My fear I guess is that if I’m bonkers, or more to the point if people think I’m bonkers will I get locked away, will I become like my brother the person I fought desperately to not be like. So the tears I cried today were tears of grief at the fact I do have a number of personality traits as a result of the damage inflicted upon me as a child. Plus I worry that I will be viewed in a way that isn’t fair or true, and that people will not understand but instead judge and berate me as happened in the past. But most of all the past infiltrated my present when the fear of being just like my abusers filled me with dread.

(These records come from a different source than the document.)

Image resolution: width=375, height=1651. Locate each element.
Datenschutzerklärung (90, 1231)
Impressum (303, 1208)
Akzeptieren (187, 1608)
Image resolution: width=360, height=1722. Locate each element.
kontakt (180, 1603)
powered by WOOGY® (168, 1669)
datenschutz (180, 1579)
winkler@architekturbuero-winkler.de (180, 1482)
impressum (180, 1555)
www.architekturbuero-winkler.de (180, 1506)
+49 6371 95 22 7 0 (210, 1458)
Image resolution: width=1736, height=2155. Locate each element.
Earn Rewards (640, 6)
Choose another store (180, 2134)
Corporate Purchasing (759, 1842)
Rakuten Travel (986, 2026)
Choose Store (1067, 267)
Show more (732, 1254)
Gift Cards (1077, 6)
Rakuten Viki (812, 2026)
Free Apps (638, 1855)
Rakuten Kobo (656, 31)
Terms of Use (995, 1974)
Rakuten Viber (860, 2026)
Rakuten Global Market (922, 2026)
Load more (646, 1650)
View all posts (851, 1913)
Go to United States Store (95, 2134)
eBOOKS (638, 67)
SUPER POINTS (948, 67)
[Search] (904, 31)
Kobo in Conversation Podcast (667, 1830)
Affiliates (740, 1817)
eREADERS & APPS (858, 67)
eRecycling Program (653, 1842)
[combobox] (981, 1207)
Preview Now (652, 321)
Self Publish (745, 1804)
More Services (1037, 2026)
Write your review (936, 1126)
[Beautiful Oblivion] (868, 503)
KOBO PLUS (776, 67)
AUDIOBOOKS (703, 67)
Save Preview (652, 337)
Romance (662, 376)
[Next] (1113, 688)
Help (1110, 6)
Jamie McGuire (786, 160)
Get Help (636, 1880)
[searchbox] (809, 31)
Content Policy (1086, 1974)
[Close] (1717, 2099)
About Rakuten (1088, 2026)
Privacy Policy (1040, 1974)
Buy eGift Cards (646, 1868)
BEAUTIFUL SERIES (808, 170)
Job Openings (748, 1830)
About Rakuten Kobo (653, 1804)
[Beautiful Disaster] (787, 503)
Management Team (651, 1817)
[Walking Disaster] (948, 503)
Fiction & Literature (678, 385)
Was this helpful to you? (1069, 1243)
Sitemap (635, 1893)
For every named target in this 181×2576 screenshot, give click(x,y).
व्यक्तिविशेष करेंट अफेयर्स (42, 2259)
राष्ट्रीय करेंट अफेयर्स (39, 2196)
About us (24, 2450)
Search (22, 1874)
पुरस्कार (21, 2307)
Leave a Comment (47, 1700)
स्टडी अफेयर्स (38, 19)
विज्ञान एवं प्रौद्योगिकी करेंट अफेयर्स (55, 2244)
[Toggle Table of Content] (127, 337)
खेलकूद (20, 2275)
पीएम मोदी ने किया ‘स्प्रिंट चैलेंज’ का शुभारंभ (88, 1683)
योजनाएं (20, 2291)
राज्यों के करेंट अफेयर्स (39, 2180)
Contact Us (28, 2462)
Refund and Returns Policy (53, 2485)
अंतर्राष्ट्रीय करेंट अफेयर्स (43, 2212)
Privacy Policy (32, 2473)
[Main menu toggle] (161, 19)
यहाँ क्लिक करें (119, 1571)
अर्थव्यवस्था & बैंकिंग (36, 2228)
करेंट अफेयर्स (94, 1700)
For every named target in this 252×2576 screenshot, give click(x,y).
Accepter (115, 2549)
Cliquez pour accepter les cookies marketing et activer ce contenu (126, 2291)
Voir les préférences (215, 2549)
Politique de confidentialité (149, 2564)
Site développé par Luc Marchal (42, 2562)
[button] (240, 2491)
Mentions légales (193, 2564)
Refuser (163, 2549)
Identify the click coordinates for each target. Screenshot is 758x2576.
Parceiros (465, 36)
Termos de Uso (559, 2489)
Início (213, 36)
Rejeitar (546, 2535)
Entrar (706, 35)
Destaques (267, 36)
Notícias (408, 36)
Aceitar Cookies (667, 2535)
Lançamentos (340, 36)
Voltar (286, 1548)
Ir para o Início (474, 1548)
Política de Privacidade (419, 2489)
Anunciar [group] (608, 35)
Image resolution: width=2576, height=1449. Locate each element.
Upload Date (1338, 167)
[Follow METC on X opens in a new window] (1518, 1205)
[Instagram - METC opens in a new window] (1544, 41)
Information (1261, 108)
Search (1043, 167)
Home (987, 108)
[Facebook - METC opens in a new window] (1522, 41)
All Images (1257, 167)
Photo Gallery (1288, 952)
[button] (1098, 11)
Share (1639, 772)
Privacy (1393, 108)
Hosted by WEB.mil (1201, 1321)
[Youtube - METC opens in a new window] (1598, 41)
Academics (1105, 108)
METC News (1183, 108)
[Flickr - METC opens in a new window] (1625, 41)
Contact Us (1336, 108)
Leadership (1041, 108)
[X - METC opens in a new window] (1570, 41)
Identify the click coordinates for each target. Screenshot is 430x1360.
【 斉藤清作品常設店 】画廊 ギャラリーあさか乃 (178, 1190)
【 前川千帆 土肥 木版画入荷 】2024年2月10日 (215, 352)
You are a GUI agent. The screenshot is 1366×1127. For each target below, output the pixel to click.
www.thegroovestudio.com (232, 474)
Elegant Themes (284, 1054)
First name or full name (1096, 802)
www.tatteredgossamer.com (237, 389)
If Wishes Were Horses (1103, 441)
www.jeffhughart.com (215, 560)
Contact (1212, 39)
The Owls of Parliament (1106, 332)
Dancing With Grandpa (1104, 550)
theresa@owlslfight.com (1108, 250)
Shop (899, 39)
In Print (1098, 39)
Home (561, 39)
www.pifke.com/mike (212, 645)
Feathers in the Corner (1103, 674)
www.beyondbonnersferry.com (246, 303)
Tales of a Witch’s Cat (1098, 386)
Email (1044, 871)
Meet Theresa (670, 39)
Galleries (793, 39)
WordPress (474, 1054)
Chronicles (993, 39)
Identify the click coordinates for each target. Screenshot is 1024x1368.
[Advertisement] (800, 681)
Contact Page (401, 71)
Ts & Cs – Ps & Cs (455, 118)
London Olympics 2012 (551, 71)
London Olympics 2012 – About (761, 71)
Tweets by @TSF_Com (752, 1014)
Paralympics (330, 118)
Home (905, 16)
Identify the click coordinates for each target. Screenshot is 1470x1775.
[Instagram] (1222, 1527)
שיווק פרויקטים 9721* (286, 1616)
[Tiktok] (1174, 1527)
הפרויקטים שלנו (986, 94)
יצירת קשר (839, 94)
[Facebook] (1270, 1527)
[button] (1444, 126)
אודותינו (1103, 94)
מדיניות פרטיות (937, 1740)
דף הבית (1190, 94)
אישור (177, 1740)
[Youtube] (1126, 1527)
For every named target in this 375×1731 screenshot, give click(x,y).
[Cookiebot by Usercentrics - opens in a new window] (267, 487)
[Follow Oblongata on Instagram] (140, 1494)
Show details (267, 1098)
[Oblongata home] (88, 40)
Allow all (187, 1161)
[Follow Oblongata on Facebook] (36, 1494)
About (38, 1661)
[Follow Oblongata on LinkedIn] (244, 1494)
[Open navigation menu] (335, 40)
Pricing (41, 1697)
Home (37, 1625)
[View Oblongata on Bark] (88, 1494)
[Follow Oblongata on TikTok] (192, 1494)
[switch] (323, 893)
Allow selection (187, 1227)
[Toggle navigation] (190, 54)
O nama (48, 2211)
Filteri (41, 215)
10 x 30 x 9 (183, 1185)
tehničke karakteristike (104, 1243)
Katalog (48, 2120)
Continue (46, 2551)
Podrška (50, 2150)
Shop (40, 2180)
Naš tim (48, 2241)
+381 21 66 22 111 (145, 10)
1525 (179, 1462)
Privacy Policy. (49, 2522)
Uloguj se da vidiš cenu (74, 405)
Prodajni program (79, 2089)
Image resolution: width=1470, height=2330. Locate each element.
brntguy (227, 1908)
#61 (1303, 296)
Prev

I know it was wrong today to stifle those tears of mine, I should have let them flow inside the therapy room where I could work on resolving issues. Instead by blocking them I now face them at home and the fears that I held for a thousand days or more come flooding back.

I’m trying hard to tell myself it’s ok to grieve, it’s ok to have these traits because many people do and it’s not my fault. I’m trying hard to remind myself that I’m not bonkers just because I have some issues, I’m not mad or bad, just me. These traits don’t make me like my abusers, in fact I’m anything but like them and I succeeded in breaking the cycle of abuse that often infiltrates families generation after generation. I broke those chains I didn’t become an abuser, I chose to walk the right path.

It’s often a painful journey trying to work through the damage that has been left, my traits including having a Borderline personality disorder are part of that damage. I know I need to talk through the feelings I encountered today, to talk through the reasons I think they came to the fore and my fear of being a bit bonkers or skewed in some way. I also know I need to face the grieving that I have to do in time, my childhood wasn’t perfect it’s left a painful and difficult legacy. I’m determined to find my way forward to overcome as many of these traits and difficulties as I can, to break free from them in time. But today if you see me crying please understand, it’s not easy being me sometimes.